The book was misinterpreted, explained the author, "since it was not meant to be taught to children, as it is taught at the masters and doctorate level [in literature studies]". Kana'nah himself taught the study of the book in the masters programs at Bir Zeit University. In addition, the English version of the book is studied as part of literature courses at both Berkeley and Chicago Universities. It was the best-selling Palestinian academic text book in foreign countries.
"The book should be read by teachers at schools, rather than be given to students, and if the teacher is embarrassed to read some expressions, which the students hear every day, he does not deserve to be a teacher," declared Dr Kana'nah.
The ministry of education allegedly endorsed a decision at the beginning of February to destroy all copies of the book, "Speak bird, speak again" at the libraries of governmental schools under the pretext of containing "filthy expressions".
This book, first published in 1989, contains forty-five folktales drawn from a collection of two hundred tales narrated by women from different areas of historic Palestine (the Galilee, the West Bank, and Gaza). The stories collected were chosen on the basis of their popularity, their aesthetic and narrative qualities, and what they tell about popular Palestinian culture dating back many centuries. In order to maintain the specificity of these tales, it was necessary to transcribe them in the original colloquial dialect in which they were narrated. The tales are accompanied by an in-depth study that compares them to similar cultural products in Arab and world cultures.
For his part, member of the Palestinian People's Party's politburo, Haidar Awadallah, described the decision as "a threat to liquidate the democratic heritage of the Palestinian people and their cultural, literary and ideological pluralism". This is done on behalf of "a fundamental, superficial and close preaching."
Palestinian minister of education, Dr Nasser Addin Ash-Shaer, denied on Monday that his ministry had taken the decision to burn copies of the folktales, claiming that he only heard the news in the media.

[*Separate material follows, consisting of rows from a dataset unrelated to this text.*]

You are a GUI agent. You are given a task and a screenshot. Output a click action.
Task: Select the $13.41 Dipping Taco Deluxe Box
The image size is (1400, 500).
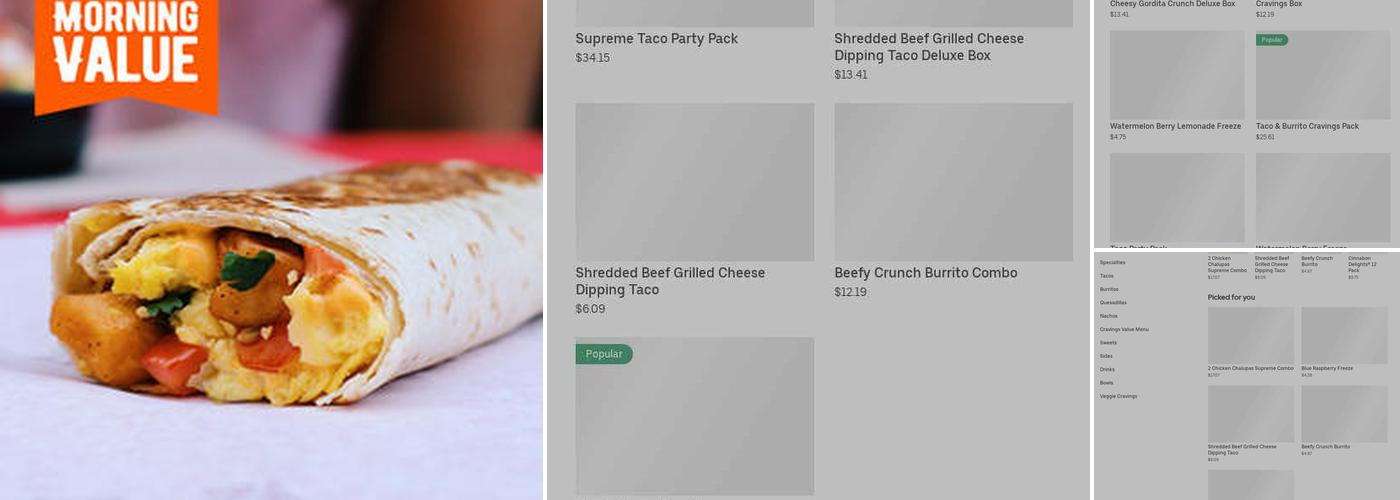click(x=928, y=47)
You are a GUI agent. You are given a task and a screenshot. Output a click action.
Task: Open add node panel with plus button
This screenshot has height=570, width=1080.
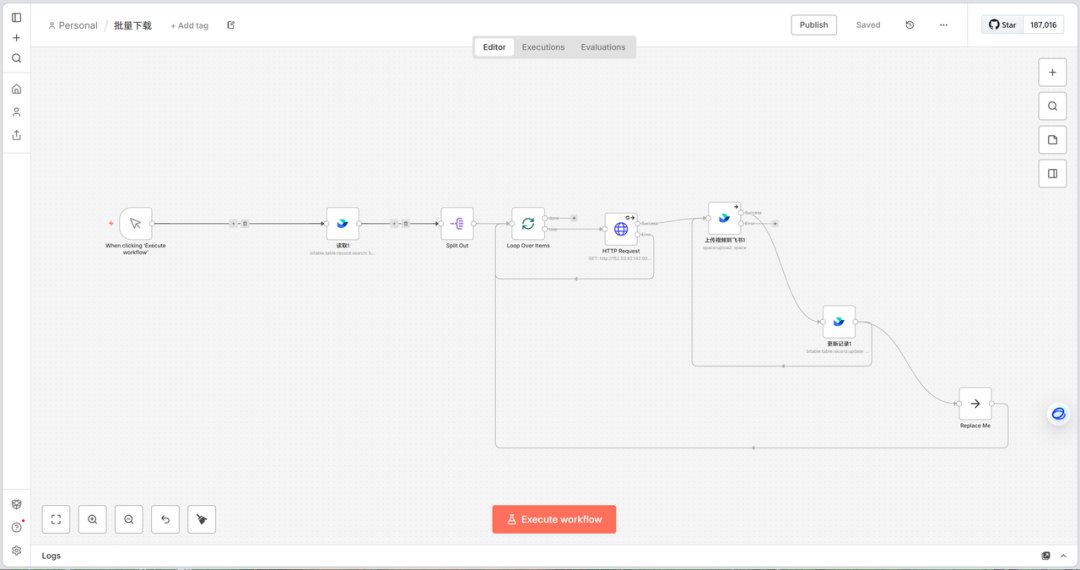tap(1052, 72)
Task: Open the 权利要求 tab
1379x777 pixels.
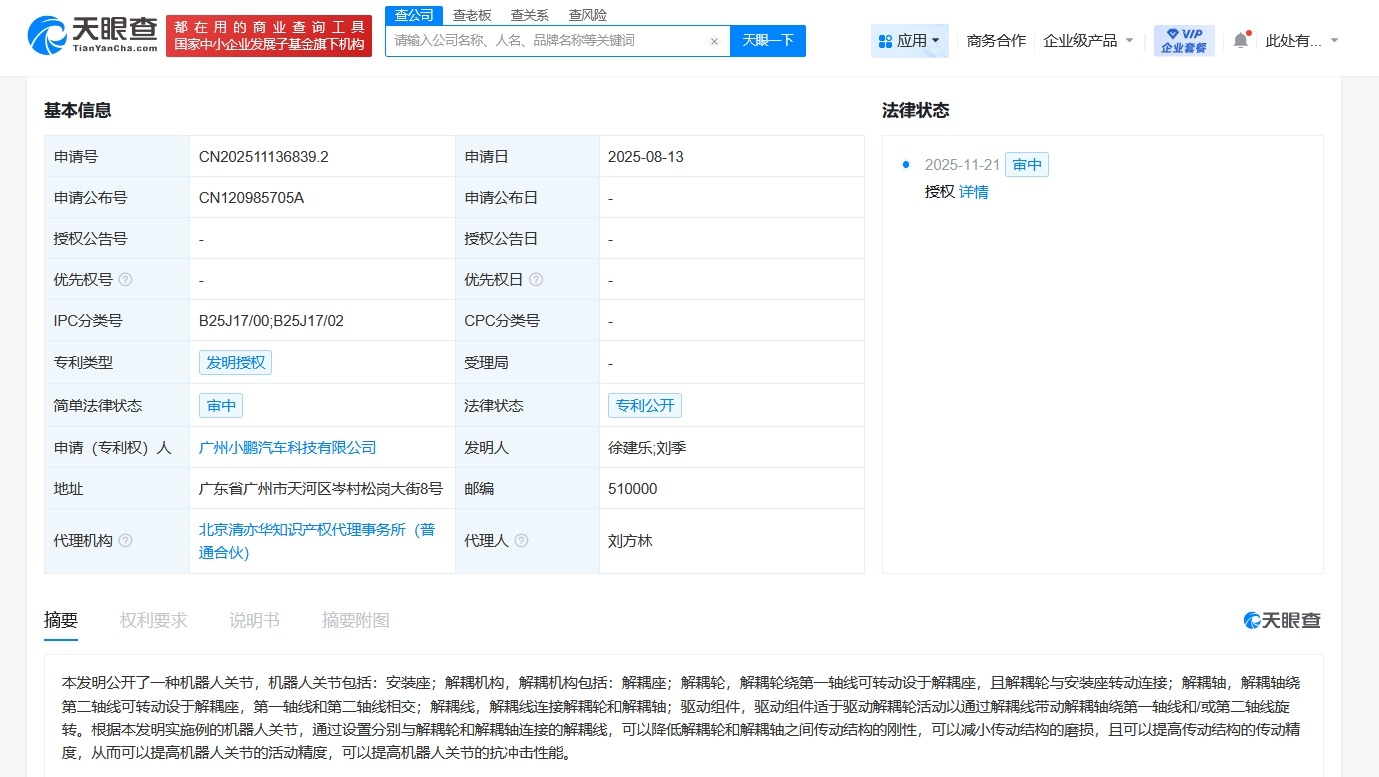Action: pos(152,620)
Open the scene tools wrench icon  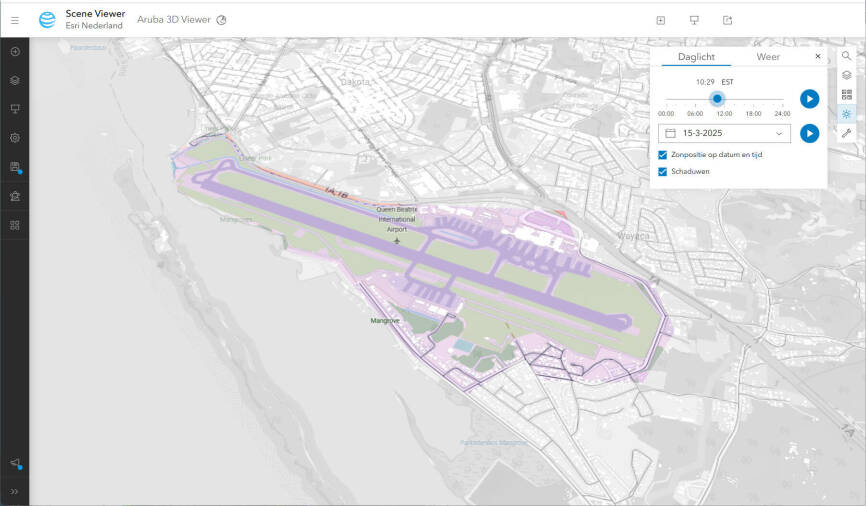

Ash-Shaer told Ma'an that the issue "is not about a school's text book, but it is a book that was written in the informal accent which the educational orientation of the ministry found inappropriate for the accent." The minister also denied the news reported about the ministry's decision to burn the book or destroy the copies.
The minister added, "there has been no such decision, and we are not against the people's heritage. Besides, the book is available in the book stores, but it arrived in the schools without our knowledge, and so, the ministry's office is still checking the issue... the book is written in an informal language, which is inappropriate to be taught at schools, as schools teach the formal Arabic only. Furthermore, the book includes filthy expressions, which we can not afford to accept in our schools, and so it is being withdrawn from the libraries only.""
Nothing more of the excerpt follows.